After the fire had passed, the survivors were left wandering in shock looking for friends and family members.  Aid to the town for Peshtigo came quickly in the form of aid meant for the victims of the Chicago fire which took place the same night.  While Wisconsin's Governor Fairchild was in Chicago to direct aid in that tragedy, the governor's wife rerouted railroad cars full of supplies north to Green Bay.  Even though the fire in the north woods killed five times as many souls as the Chicago fire killed, news of the holocaust did not come to national attention for weeks because the press focused on the Chicago incident.  When the nation did become aware of the need in Peshtigo, committees were formed in Milwaukee, Chicago, Boston and other cities.  Help from the federal government was limited to army blankets.

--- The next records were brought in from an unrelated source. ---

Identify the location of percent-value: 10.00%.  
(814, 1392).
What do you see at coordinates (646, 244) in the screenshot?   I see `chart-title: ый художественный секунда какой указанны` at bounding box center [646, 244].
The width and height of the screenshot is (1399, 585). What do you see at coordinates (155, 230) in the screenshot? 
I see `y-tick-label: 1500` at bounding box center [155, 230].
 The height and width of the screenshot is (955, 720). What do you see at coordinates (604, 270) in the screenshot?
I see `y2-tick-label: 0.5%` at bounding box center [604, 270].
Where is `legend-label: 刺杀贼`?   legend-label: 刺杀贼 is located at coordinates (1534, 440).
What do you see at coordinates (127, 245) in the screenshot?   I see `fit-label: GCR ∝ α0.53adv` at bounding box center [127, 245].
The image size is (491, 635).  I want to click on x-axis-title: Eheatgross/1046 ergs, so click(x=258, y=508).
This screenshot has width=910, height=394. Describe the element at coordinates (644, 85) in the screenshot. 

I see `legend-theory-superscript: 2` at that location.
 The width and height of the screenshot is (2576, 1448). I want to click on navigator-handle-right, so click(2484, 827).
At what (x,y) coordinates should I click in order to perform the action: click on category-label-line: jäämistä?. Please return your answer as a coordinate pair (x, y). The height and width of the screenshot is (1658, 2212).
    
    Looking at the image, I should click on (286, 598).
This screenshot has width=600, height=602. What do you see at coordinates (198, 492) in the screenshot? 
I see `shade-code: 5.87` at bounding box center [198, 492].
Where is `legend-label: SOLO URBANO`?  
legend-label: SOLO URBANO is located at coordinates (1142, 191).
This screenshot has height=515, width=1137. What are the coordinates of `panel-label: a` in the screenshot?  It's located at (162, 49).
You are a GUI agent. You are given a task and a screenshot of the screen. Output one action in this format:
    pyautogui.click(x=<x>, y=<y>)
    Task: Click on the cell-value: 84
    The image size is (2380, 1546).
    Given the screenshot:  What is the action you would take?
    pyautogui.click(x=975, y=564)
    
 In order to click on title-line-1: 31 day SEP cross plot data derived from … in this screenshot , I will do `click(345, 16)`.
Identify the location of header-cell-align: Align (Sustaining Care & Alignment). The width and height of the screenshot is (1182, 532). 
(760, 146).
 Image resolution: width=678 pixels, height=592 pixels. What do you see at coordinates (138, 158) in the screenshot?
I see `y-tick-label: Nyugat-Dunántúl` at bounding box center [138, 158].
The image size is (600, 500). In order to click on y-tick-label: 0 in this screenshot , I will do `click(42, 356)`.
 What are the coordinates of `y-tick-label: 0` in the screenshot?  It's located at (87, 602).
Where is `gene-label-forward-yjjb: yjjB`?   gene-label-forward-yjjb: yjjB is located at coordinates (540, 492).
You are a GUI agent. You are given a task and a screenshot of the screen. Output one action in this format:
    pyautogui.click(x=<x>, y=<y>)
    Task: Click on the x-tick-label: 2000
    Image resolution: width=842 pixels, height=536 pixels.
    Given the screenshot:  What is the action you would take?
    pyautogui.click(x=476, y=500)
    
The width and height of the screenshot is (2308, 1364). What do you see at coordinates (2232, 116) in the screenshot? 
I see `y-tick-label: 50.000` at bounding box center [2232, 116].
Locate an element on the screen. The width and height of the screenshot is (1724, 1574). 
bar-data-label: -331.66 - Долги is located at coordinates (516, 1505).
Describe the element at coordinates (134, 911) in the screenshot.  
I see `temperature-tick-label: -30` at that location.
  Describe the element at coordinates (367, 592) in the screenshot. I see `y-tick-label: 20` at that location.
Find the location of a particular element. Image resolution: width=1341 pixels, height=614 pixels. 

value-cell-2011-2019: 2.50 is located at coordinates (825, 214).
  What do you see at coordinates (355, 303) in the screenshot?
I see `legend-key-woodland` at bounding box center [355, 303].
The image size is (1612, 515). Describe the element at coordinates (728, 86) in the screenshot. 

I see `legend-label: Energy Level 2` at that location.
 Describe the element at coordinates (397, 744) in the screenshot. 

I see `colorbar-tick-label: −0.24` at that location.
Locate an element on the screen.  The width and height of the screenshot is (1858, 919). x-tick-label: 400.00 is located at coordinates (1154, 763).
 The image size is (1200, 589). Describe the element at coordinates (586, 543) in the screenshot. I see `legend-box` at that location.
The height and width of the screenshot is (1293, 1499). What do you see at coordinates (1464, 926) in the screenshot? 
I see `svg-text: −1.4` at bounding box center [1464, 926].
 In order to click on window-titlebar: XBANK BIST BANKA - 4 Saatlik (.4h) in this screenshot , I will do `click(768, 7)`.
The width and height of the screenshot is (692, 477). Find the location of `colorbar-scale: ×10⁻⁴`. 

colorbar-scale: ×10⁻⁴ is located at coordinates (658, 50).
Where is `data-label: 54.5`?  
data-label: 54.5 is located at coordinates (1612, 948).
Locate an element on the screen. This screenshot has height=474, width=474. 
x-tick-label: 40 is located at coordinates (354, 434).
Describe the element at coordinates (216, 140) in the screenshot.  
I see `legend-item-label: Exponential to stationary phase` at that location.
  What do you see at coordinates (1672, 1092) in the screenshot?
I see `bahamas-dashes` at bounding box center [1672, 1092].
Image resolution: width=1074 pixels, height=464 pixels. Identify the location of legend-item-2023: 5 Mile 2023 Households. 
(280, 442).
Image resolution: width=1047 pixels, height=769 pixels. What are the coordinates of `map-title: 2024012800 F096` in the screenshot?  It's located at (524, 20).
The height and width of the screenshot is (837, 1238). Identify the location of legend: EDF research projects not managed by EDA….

Most of the population remained in the forest and with the help of the rescue committees and the milling companies were able to house and feed themselves through the winter and most survivors began again their lives on farms and in the forests the next spring.

Although FIRE AT PESHTIGO is out of print, you may find it in your public library, or your librarian can order it for you through interlibrary loan.